I expected him to be as pleased as I was; but his face fell and he would not look me in the eyes. I did not understand him yet—not in the least. However, there were many difficulties in the way of sailing immediately—chiefly due to the shortage of fresh water for the tanks and boilers. Moore did not know where to get any on shore. He said sullenly that it wasn't any use trying during the hot hours of the day, that everyone on shore slept then, and that the crew, too, generally slept. "It was a-working in the 'eat of the day what killed Mr. Collingwood, 'im what died of sunstroke," he muttered, reminding me of the latter's fate for about the tenth time since coming on board.
I told him to "Get out of it and go to Jericho!"
Fortunately there was a splendid fellow on board, Webster, the corporal of marines, who knew how to get water on shore. He, the Persian interpreter (a stolid, aristocratic individual in spotless white clothes and a black fez), and myself went ashore in the dinghy and made ourselves extremely unpopular, disturbing an Arab contractor and waking half the village (if you could call it a village). But we got our water alongside in a couple of hours and on board half an hour later. Oh, my head was hot! On shore the sun seemed to strike right through my helmet, glaring at me from the dusty, sandy ground and hitting me from every white mud wall. I had never been so hot in my life.

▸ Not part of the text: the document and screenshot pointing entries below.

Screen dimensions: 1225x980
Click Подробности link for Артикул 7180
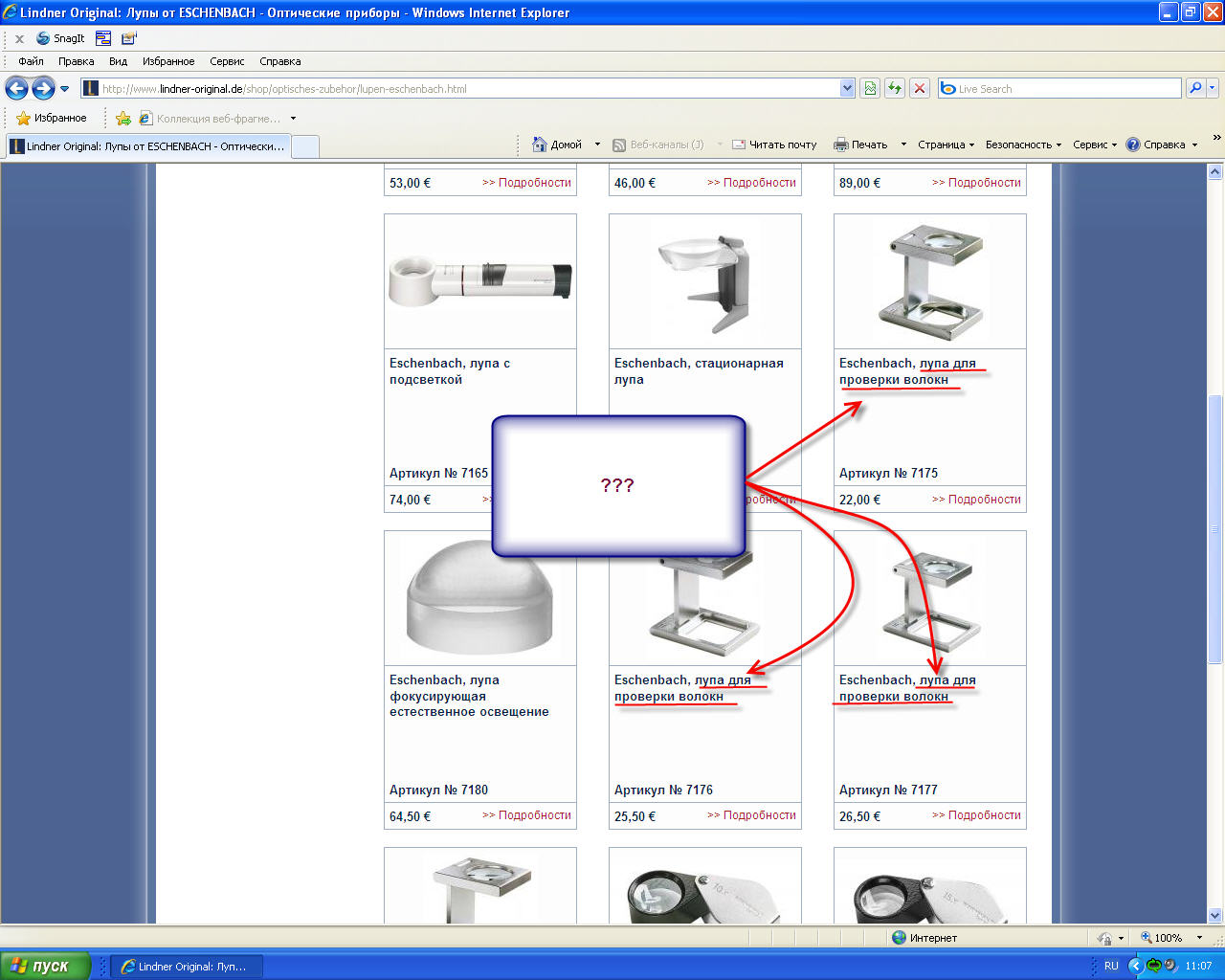pyautogui.click(x=526, y=815)
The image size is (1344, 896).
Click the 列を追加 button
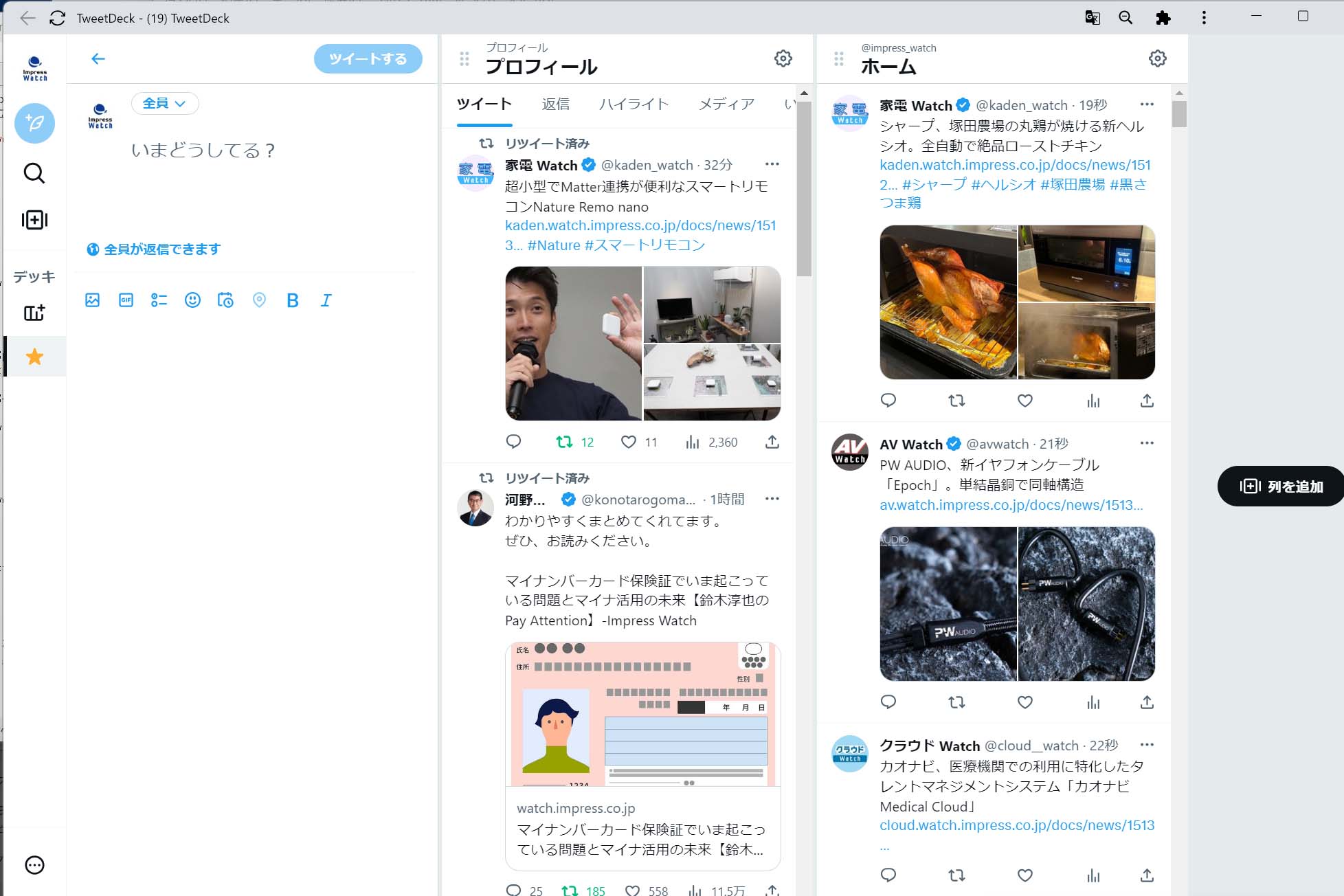pos(1281,486)
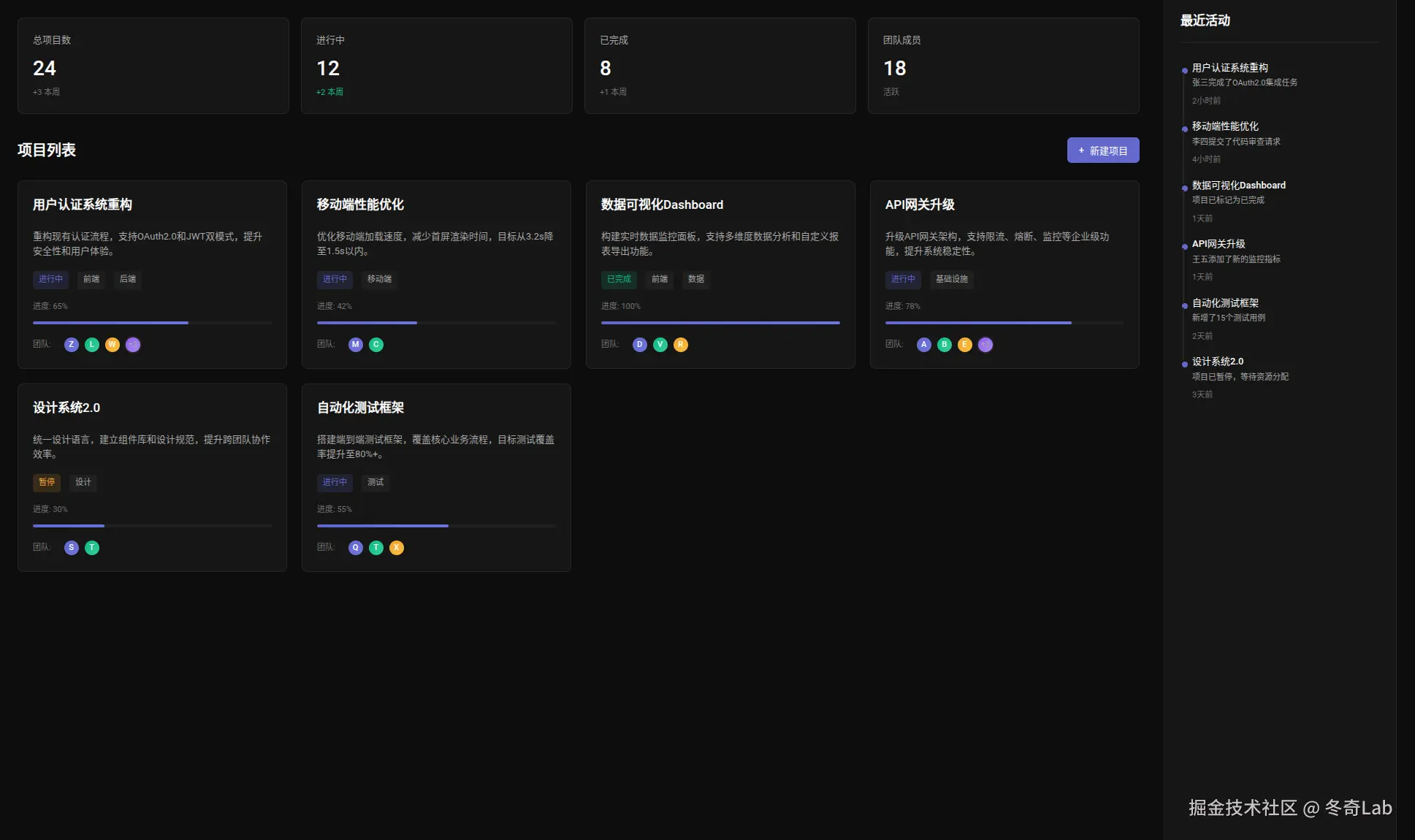Toggle the 已完成 badge on 数据可视化Dashboard
This screenshot has height=840, width=1415.
pyautogui.click(x=618, y=279)
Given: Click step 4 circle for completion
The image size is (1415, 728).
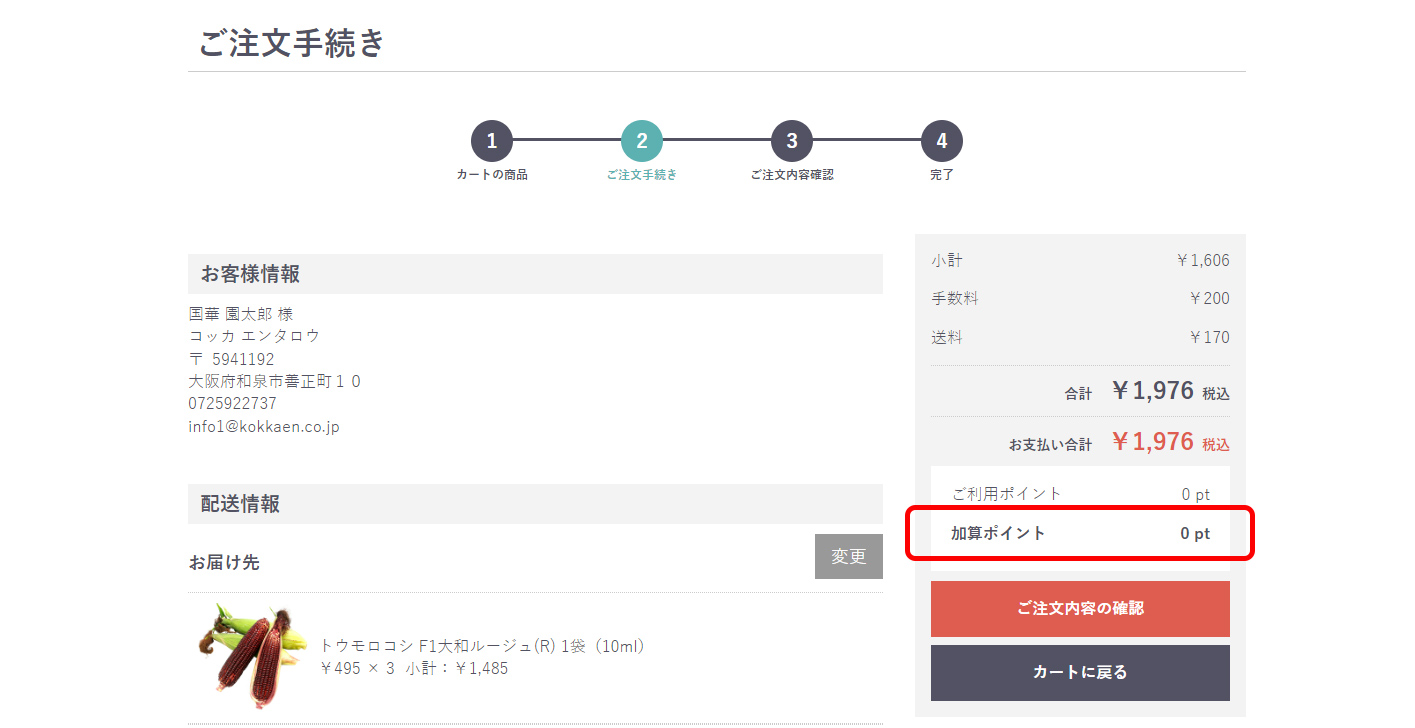Looking at the screenshot, I should pos(942,141).
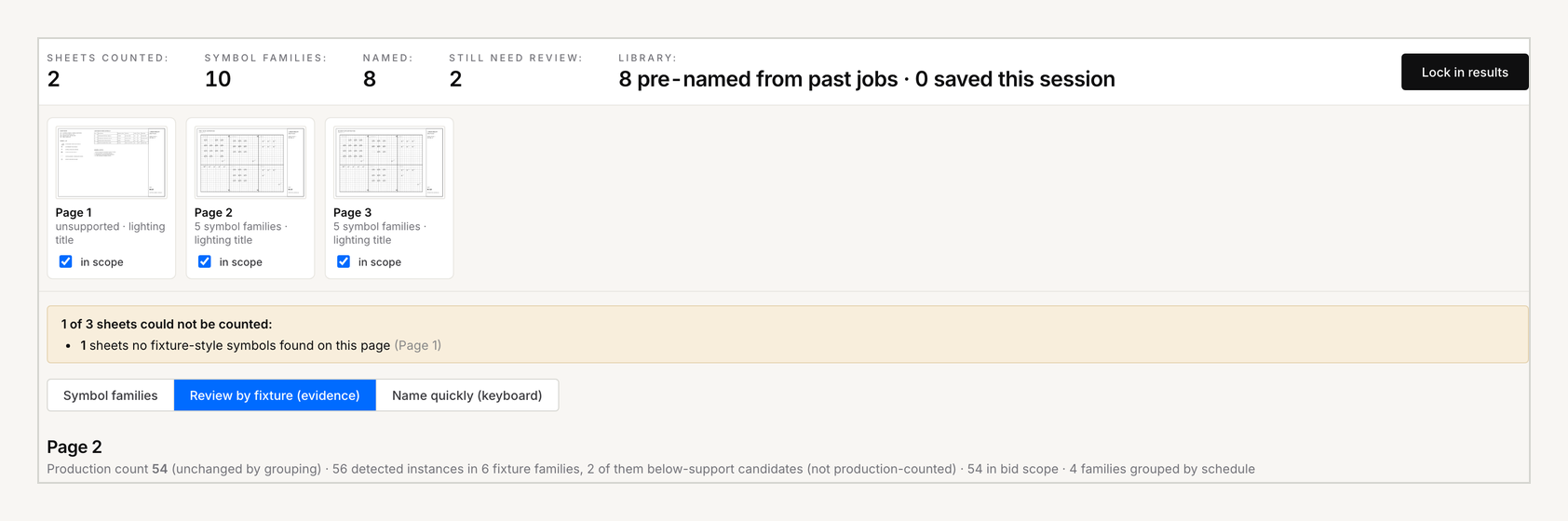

At last everything was ready. We hove up our rusty cable and slipped out through the cluster of dhows anchored near us. The sun was low, and as I set my course from a tall signal-mast at one corner of the telegraph buildings, the white walls were tinged a rosy red. At the foot of the flagstaff I thought I saw the figures of two women. Risking another snub from the little lady with the yellow hair and grey eyes, I waved my helmet. Sure enough, two white handkerchiefs fluttered for a moment. I smiled, pleased that she had forgiven me.
Then the sun sank in a glory of red gold, and off we steamed, whilst I smoked my pipe and watched the lonely telegraph buildings and the sand-hills behind them gradually sink below the horizon.
I was so happy that I would not have changed places with all the kings of England from William I—1066—that I could remember.
For the first few hours, as we jogged along, a half-moon gave plenty of light; but it set by midnight, and the night was dark, with hardly a breath of wind.